The way to find the inner and outer edges of a star's circumstellar habitable zone is simple, you find the star's luminosity relative to that of the Sun, and then multiply the inner and other edges of the Sun's circumstellar habitable zone by the square root of the luminosity difference between the star and the Sun.

So what are the distances from the Sun of the inner and outer edges of the Sun's circumstellar habitable zone?

This list includes a number of estimates of the inner or outer edges, or both, of Sun's circumstellar habitable zone:

https://en.wikipedia.org/wiki/Circumstellar_habitable_zone#Solar_System_estimates[1]

Note how much some of them disagree with other estimates. The narrowest habitable zone from combining two estimates would be only 0.014 AU wide, from 0.99 to 1.004 AU, while the widest habitable zone from combinng two estimates would 9.62 AU wide, from 0.38 to 10 AU.

I note that the only estimate in that list that is specifically for the special case for planets habitable for humans is that of Dole, 1964, from Habitable planets for Man, Stephen H. Dole, 1964.

https://www.rand.org/content/dam/rand/pubs/commercial_books/2007/RAND_CB179-1.pdf[2]

I think that all of the later estimates are for the more general case of liquid water using lifeforms.

Some of the more extreme inner andouter edges are calculated to be valid only for planets with specific types of atmospheres, for example. Some of the more distant outer edges are calculated for planets with high hydgrogen content in their atmospheres, which is inconsistent with the high oxygen content necessary to be habitable for humans.
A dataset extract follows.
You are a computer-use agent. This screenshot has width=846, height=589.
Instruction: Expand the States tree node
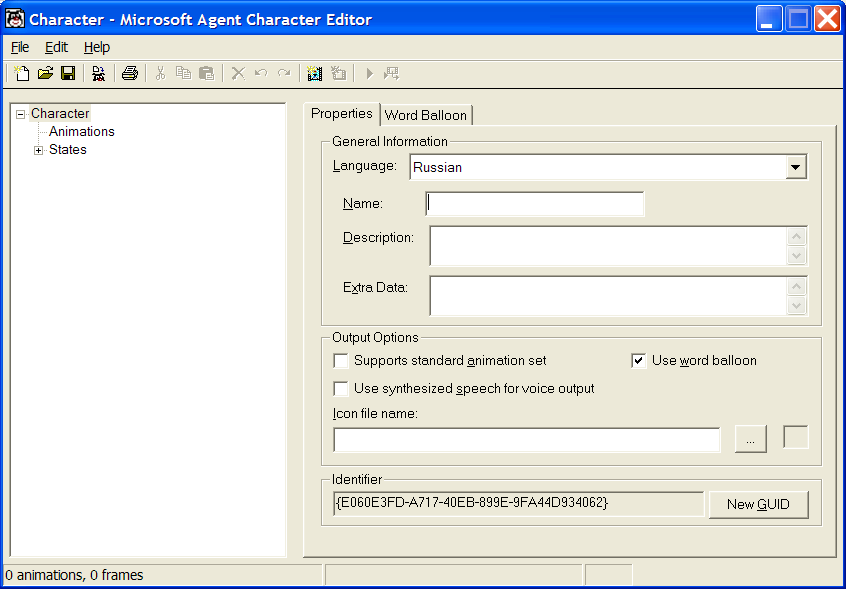click(x=39, y=150)
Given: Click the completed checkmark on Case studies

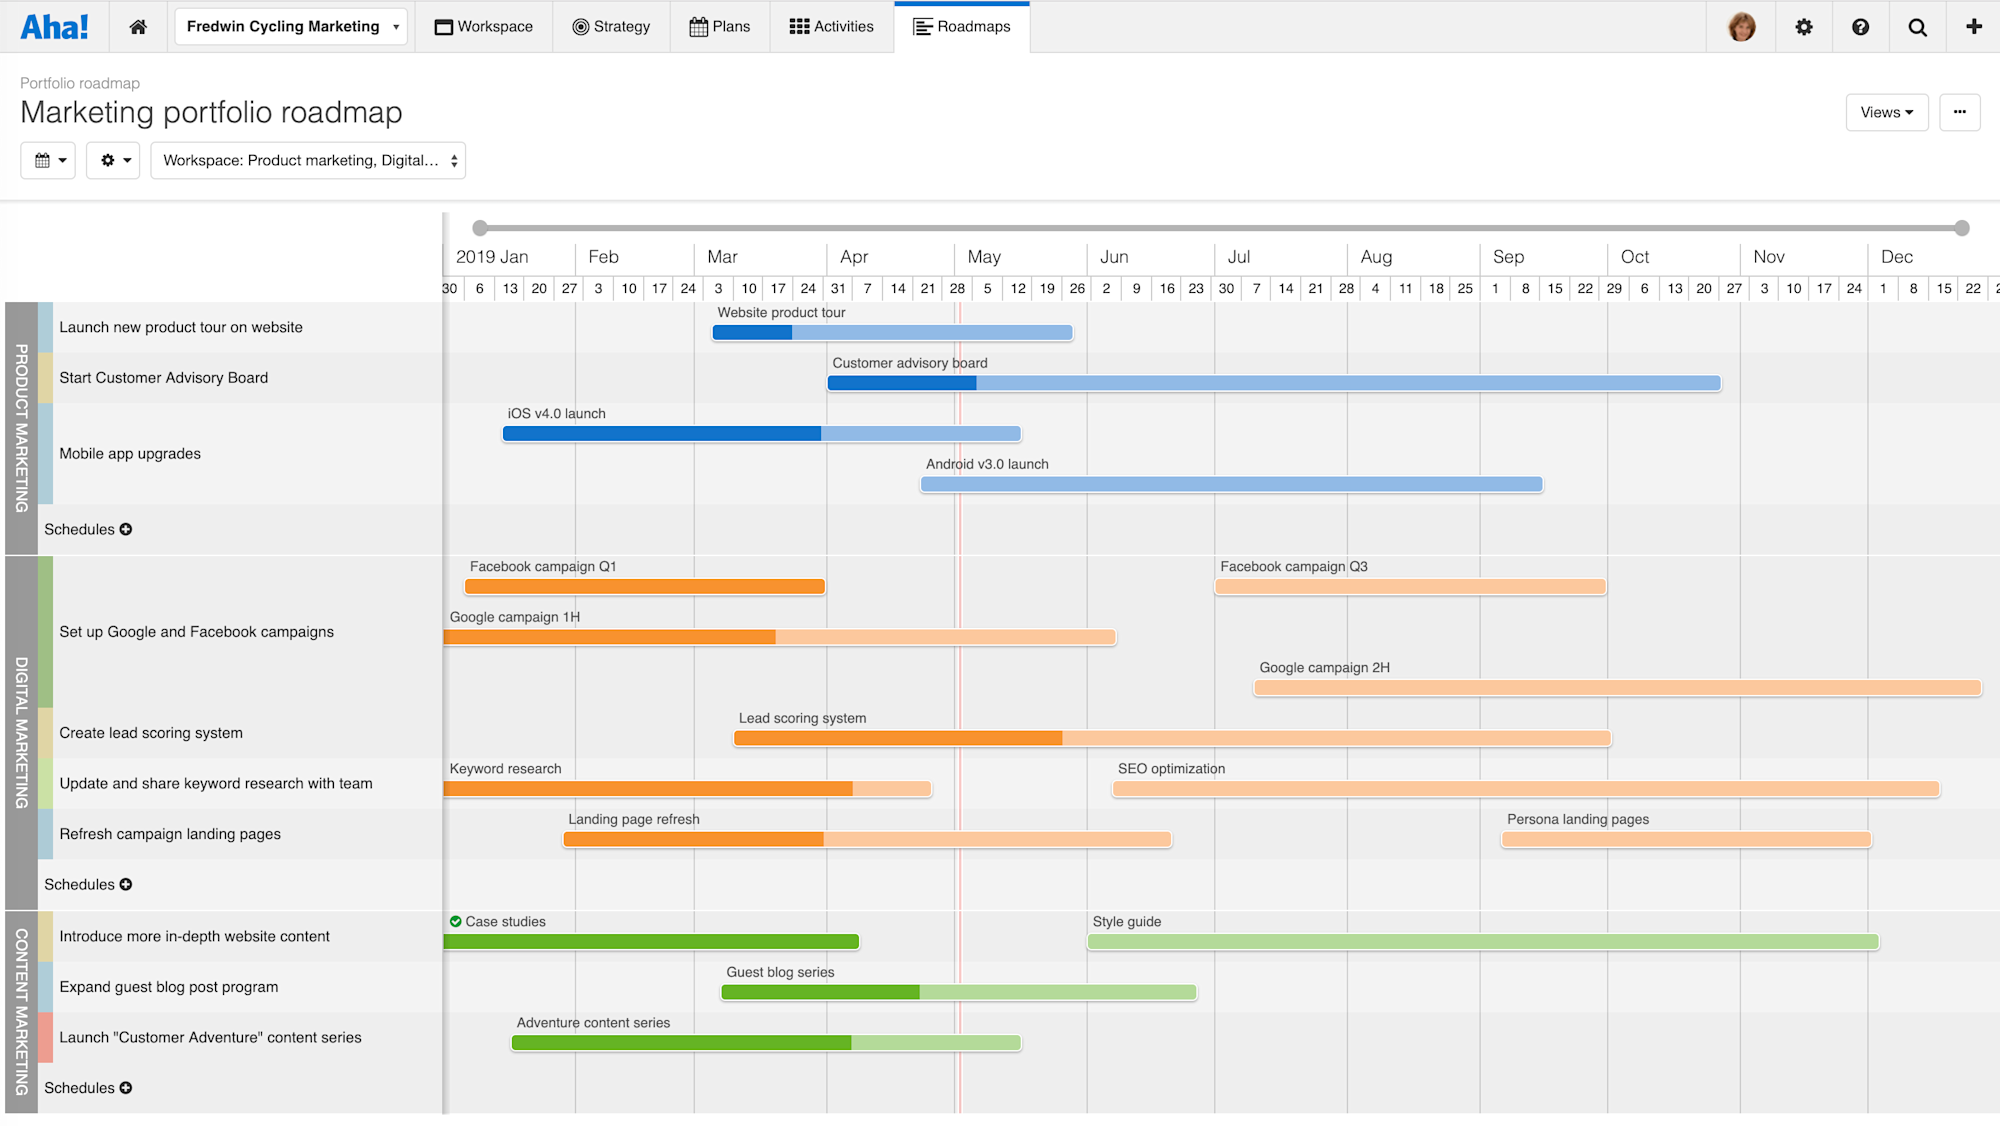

So an optimistic writer could estimate the Sun'scircumstellar habitable zone as large as 9.62 AU wide and multply by the square root of a star's luminosity difference, while a more pessimistic writer, or one more worrid about their story later being proved to be impossible, could estimate the Sun'scircumstellar habitable zone as narrow as 0.014 AU and multply by the square root of a star's luminosity difference.

And you should check out the Ultimate Solar System section of the PlanetPlanet blog, the section where Sean Raymond designs imaginary solar systems with as many planets in the habitable zone as possible.